こうした人材の需給の状況を把握しまして、それを踏まえた形で「なり手」の確保策、あるいは養成体制の連携・再編等の方策などを定めることや、それを計画的に実施していく、移していくことが必要なのではないかということ、また、その枠組みはどういったものか。
3番で、その際、こうした「なり手」の確保策とか、養成体制の連携・再編等の方策につきまして、地域の状況・課題を踏まえて、県ごとに適切な選択ができるメニューや環境整備が必要ではないかということで、どちらかというと国に期待される役割かもしれないと思いつつ、どういった役割があるのか。

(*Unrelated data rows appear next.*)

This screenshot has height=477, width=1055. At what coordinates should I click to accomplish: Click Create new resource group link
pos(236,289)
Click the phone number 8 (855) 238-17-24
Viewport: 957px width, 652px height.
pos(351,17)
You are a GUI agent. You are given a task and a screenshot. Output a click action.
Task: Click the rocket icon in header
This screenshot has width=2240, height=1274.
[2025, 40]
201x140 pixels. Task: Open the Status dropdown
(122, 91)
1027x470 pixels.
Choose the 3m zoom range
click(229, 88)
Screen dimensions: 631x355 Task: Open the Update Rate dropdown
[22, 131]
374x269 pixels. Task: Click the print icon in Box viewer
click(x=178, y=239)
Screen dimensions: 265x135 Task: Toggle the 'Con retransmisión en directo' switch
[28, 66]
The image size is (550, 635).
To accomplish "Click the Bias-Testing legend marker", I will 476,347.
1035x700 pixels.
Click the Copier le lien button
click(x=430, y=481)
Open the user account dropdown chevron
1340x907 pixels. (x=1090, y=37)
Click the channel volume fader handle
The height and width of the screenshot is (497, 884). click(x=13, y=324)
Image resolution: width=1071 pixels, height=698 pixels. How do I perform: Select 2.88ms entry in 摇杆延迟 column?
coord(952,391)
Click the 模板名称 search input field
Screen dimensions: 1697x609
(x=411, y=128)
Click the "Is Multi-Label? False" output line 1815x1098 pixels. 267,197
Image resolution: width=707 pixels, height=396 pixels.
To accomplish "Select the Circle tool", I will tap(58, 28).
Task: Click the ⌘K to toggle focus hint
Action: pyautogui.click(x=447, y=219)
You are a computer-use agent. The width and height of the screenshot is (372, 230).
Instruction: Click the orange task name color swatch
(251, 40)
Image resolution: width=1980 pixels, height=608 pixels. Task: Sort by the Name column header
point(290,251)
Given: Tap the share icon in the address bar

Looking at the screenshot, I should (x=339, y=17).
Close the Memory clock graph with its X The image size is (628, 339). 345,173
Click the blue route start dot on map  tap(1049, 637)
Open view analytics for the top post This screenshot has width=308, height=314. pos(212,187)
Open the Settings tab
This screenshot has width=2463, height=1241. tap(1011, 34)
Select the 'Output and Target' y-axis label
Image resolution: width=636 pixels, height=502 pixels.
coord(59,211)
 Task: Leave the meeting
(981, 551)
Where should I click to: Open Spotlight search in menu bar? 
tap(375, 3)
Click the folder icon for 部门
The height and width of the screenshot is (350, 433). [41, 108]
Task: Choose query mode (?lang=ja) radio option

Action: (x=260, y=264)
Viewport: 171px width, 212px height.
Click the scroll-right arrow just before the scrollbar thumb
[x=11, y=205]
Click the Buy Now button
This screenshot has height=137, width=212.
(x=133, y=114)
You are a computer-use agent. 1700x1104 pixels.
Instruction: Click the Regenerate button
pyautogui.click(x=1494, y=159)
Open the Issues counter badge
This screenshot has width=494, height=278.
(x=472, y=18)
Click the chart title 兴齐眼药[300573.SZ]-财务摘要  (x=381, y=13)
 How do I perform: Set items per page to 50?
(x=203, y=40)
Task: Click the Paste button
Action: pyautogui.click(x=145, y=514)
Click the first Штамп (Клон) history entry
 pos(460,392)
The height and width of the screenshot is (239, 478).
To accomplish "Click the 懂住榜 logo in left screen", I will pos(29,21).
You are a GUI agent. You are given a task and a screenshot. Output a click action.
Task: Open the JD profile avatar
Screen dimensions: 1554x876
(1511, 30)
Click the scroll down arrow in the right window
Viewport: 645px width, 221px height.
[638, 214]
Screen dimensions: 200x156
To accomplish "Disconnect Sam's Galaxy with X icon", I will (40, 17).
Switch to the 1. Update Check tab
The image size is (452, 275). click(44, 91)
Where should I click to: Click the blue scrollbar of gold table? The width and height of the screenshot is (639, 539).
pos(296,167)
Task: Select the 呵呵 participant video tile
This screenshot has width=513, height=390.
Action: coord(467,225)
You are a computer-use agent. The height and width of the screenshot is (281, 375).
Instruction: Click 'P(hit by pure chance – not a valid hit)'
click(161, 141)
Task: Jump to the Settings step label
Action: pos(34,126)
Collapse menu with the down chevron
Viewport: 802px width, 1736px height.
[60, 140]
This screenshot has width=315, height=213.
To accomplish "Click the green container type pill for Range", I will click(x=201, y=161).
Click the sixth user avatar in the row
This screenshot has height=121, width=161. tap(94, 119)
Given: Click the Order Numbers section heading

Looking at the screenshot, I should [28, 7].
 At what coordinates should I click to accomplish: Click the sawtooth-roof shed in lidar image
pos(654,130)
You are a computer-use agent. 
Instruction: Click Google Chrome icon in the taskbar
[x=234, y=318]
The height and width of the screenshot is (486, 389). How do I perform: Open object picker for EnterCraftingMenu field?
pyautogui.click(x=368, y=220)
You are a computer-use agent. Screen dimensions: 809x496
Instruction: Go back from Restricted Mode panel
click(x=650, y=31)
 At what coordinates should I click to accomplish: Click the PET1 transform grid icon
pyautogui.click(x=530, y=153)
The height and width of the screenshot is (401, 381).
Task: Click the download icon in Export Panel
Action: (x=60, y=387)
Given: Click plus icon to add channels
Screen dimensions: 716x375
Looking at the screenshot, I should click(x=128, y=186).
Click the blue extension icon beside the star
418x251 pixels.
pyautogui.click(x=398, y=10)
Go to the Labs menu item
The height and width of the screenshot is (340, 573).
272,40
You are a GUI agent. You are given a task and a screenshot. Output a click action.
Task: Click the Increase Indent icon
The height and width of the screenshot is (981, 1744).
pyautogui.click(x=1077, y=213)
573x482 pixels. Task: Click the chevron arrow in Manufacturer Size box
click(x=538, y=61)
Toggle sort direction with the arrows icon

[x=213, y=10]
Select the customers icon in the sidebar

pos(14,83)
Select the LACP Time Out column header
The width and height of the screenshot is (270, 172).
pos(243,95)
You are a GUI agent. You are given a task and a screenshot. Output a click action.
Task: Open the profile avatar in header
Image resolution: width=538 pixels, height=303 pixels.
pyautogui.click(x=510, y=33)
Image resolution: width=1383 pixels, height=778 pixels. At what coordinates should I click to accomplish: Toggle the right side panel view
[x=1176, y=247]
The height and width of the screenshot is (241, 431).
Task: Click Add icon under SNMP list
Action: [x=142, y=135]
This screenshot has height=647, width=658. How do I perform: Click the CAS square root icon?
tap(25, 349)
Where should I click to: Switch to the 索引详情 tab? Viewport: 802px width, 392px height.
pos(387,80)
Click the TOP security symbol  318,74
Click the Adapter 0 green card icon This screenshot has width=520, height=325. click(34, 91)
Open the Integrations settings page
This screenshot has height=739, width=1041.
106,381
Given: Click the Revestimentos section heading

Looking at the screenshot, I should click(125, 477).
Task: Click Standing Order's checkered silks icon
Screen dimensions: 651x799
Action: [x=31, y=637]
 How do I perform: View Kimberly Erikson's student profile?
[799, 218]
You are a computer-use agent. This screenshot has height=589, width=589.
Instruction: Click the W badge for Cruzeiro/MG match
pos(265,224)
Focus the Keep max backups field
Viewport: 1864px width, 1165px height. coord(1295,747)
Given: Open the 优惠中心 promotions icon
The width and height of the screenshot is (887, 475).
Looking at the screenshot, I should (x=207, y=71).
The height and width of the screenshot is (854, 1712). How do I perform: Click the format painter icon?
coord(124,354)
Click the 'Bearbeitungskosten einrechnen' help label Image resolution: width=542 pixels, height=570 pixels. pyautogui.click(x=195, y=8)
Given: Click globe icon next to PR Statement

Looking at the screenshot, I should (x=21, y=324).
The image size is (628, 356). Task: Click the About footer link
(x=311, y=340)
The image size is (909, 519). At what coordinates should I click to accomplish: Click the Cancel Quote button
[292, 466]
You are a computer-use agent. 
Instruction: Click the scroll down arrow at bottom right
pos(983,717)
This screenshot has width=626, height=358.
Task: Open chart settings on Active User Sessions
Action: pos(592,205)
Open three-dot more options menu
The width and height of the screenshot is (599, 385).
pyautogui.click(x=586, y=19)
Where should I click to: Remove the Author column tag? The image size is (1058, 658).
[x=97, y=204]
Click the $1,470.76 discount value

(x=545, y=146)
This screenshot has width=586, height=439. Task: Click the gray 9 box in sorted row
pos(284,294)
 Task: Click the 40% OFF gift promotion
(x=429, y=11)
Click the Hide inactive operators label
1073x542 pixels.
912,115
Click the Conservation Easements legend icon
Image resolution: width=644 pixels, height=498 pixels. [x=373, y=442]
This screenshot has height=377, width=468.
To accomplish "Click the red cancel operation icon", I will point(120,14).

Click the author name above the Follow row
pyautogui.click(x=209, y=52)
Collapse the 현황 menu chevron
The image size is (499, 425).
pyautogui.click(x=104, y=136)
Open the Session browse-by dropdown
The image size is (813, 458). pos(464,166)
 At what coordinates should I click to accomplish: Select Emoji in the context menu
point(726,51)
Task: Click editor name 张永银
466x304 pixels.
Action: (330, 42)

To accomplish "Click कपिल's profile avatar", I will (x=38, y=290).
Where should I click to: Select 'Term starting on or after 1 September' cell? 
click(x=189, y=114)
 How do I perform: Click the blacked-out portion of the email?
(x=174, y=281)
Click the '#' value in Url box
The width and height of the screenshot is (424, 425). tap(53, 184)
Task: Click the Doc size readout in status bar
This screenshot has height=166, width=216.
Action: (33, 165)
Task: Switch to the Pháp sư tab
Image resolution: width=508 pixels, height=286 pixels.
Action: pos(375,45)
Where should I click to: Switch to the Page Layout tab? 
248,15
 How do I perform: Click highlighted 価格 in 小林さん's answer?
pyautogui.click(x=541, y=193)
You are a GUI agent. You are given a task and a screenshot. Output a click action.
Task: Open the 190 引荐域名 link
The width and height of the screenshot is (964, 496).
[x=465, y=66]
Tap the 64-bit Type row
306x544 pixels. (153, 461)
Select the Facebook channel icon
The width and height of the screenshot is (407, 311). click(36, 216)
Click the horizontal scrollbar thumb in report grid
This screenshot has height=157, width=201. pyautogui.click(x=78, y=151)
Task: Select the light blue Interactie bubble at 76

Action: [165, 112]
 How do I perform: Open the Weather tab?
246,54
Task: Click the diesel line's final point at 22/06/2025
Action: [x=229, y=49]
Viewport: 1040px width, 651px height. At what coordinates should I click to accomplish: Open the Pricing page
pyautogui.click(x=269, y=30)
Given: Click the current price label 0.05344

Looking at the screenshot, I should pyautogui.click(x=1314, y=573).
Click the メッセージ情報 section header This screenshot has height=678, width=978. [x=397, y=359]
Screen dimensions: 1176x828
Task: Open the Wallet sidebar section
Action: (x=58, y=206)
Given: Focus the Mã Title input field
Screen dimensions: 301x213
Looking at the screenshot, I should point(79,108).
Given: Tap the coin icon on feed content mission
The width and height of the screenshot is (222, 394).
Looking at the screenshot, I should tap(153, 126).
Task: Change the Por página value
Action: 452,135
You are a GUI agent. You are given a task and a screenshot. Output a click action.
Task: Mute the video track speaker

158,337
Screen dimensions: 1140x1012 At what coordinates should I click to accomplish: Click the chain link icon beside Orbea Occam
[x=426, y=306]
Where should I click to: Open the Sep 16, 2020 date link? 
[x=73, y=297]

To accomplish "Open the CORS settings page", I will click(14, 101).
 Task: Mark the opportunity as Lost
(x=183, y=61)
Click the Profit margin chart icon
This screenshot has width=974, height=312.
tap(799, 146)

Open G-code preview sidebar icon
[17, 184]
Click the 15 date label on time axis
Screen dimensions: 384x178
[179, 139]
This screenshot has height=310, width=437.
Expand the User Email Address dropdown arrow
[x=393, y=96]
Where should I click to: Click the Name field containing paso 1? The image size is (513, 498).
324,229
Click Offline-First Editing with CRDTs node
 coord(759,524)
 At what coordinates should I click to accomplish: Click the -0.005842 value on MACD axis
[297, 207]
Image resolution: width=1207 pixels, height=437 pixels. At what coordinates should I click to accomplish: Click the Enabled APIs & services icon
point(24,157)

そういったことを中心に御議論いただければと思います。
第1回検討会における主な意見として、点線枠囲みで御参考として提示させていただきました。
資料4につきましては、これらを含めて第1回でいただいた主な御意見を順不同で並べてございますので、議論の素材としていただければと存じます。
駆け足でございますが、事務局からの説明は以上でございます。
○野口座長代理 どうもありがとうございました。
それでは、以上の厚生労働省様からの御説明を踏まえて、御意見、御質問等を賜ります。
まずは会場の皆様からお願いしたいのですが。
上田構成員、よろしくお願いします。
○上田構成員 日本診療放射線技師会の構成員の上田でございます。
本日は、3点意見を述べさせていただきます。
1点目として、資料2の23ページに示されているように、ある県の診療放射線技師養成課程の県内就職率は53%となっておりますが、これはその県内に求人が少ない可能性もあり、需給状況についても確認する必要があると考えます。各自治体において、地域の需給状況を調査していただくことが望ましいのではないでしょうか。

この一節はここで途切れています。